** START OF SELECTED EXTRACT **

Designed to maintain and use a common set of files across any unix derived system, only actually tested on macOS and Ubuntu. There is no framework, everything is managed by shell scripts. Files are organised by topic, with the zsh topic being the engine so to speak.

How it works

Running install.sh primarily does two things:

  1. Dynamically manages symbolic links using ln. Any files within any topic directory suffixed with .linked will be symbolically linked from $HOME in the same file structure, ie. topic/foo/bar.zsh.linked will have a symbolic link from $HOME/foo/bar.zsh. Existing files that conflict with linked files will be renamed to have .old as a suffix, ie. $HOME/foo/bar.zsh.old.

  2. Runs the topic installation scripts, starting with zsh. Any script named install.zsh within the base directory of each topic will be run during installation. These scripts are where you should install applications, write environment variables, write initialisation scripts, etc. Within each topic directory, any file named init.zsh (ie. topic/init.zsh) will be sourced first, then all files prefixed with a number (ie. topic/01_config.zsh) will be sourced in alphabetical order within $HOME/.zshrc. This is where you should implement custom configuration that needs to be loaded with each shell instance.

Idempotence

At every step of the way, before making any change it will first be checked if the change needs to be made, so it is safe to repeatedly run the installation process as well as updating and recompiling.

Topic: zsh

How it works

When zsh/install.zsh is executed, the list of plugins (defined within zsh/plugin_repos.zsh as an array of GitHub repositories with format <author>/<name>) will be cloned into the zsh/plugins directory. All *.zsh files are then compiled, and zsh/plugins/init.zsh will be generated sourcing each plugin. All functions within zsh/functions will also be compiled, and zsh/init.zsh will be generated which will add each directory within zsh/functions to fpath and autoload each function.

In $HOME/.zshrc (which is symbolically linked to zsh/.zshrc.linked), every init.zsh within any topic directory is sourced, then every *.zsh file that is prefixed with a number within any topic directory will be sourced in alphabetical order. Within zsh/03_plugins.zsh, the function dotfiles load_plugins is called which sources zsh/plugins/init.zsh. This way, you can control what is loaded before and after plugins are loaded.

Updating or making changes

Running dotfiles update will pull all plugin repositories as well as the main dotfiles repository. It may be necessary to recompile by running dotfiles recompile which will recompile any files that have changed since they were last compiled. After updating or compiling, you can reload shell by running dotfiles reload to see the effect of any changes.

Benchmarking

Running dotfiles benchmark will download the latest version of zsh-bench to the plugins folder and run it.

Default plugins

Topic: macos

What it does

The install script for this topic will only run if it is being run within a macOS environment, so you could add all kinds of macOS specific system configuration here without affecting Linux environments which run the same installer.

** END OF SELECTED EXTRACT **

> _WORK TO COMPLETE_
Write the next part of the dotfiles setup guide above, continuing from its final sentence about the macOS topic.

** START OF SOURCE DATA **

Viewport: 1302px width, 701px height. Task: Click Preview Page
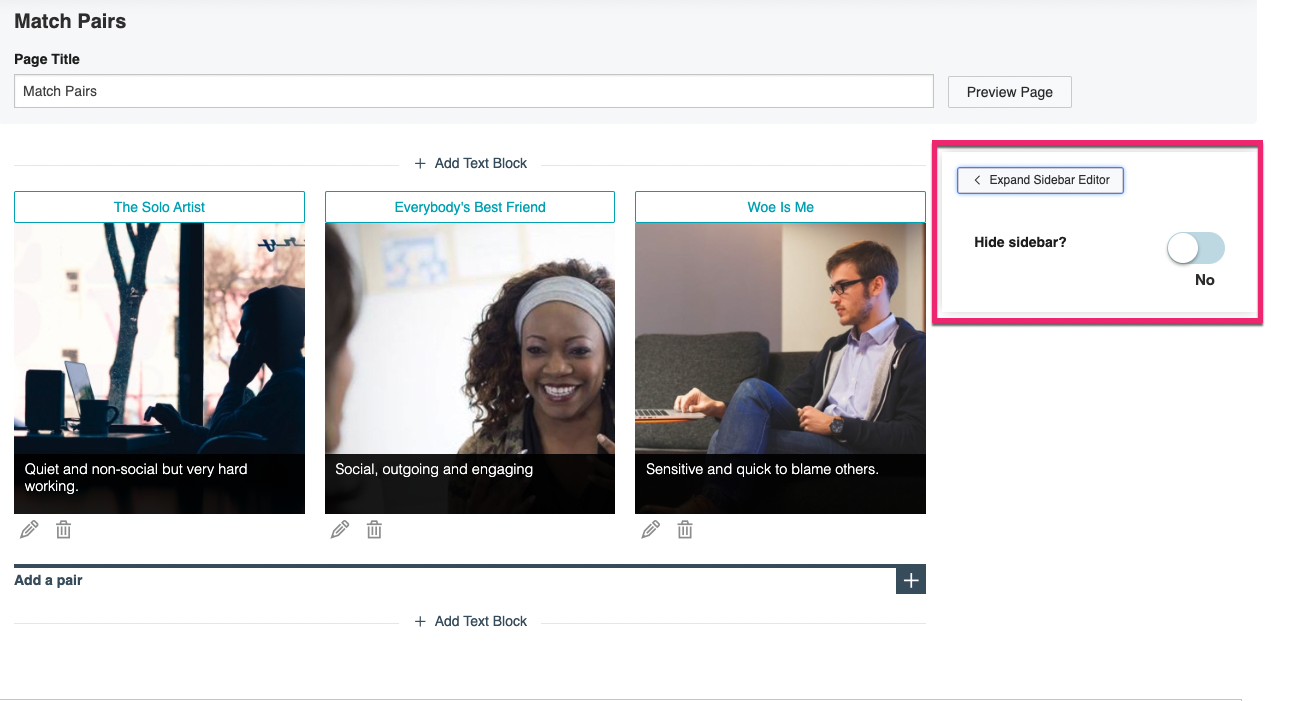point(1009,91)
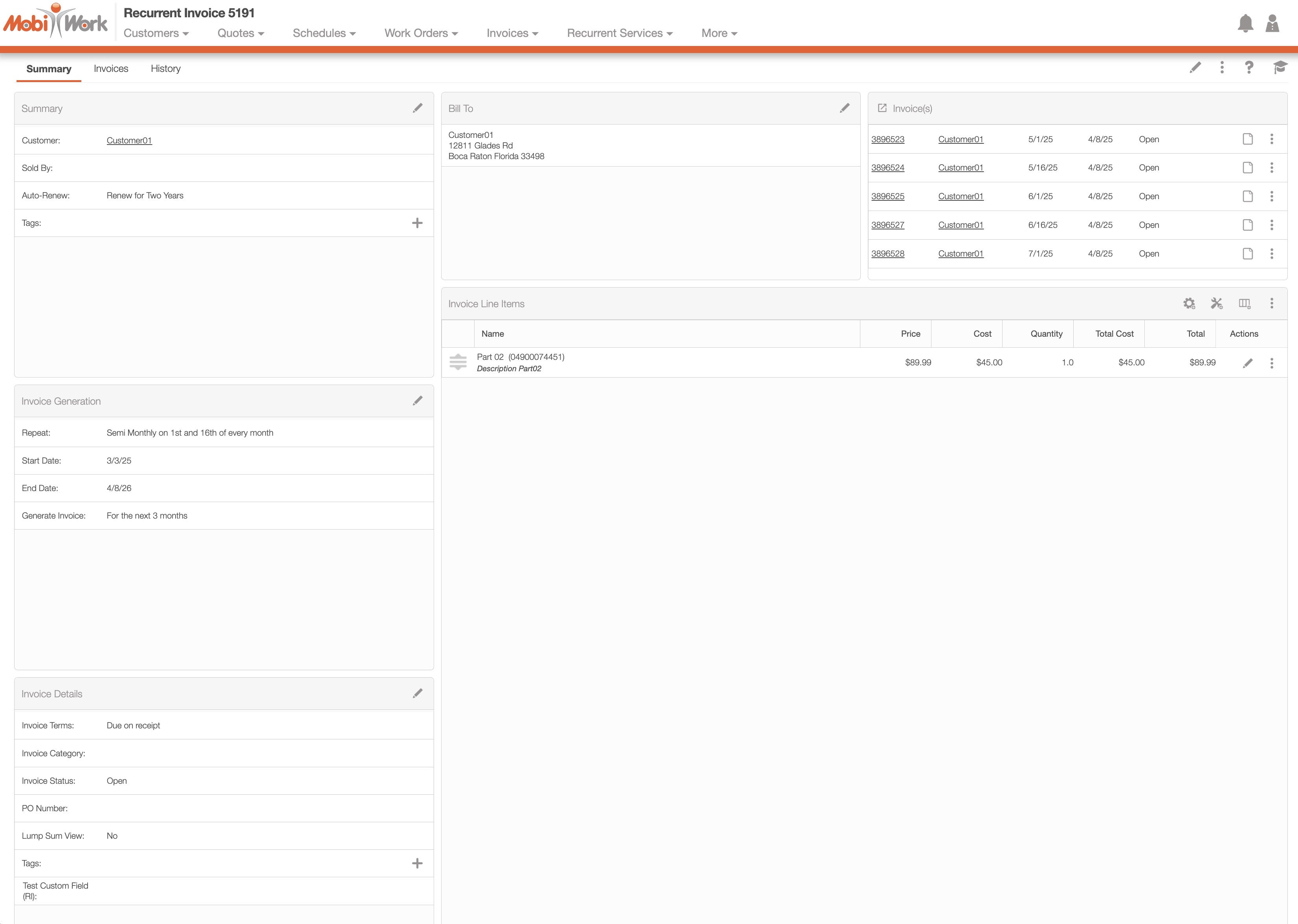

** END OF SOURCE DATA **

> _IN RESPONSE_
Homebrew

It will check whether or not Homebrew is installed, and if not, run the installer in non-interactive mode. It will also statically define the required paths in init.zsh so that the brew shellenv script isn't called on every shell load as the installer recommends. It then looks through all topics for a folder brew containing a Brewfile and runs brew bundle install --file=Brewfile.

Python

It will use Homebrew to install the latest version of Python and set aliases for python and pip within init.zsh to point to the brew installed python3 and python3 -m pip. It then updates pip and looks through all topics for a folder pip containing a requirements.txt and runs pip install -r requirements.txt.

zsh

It will use Homebrew to install the latest version of zsh and set it to your default shell. On Apple silicon, this will make your zsh use the latest arm64 native build rather than the slightly dated x64 build that ships with macOS by default.

Install

Single line install

sh -c "$(curl -fsSL https://raw.githubusercontent.com/ndunnett/dotfiles/master/install.sh)"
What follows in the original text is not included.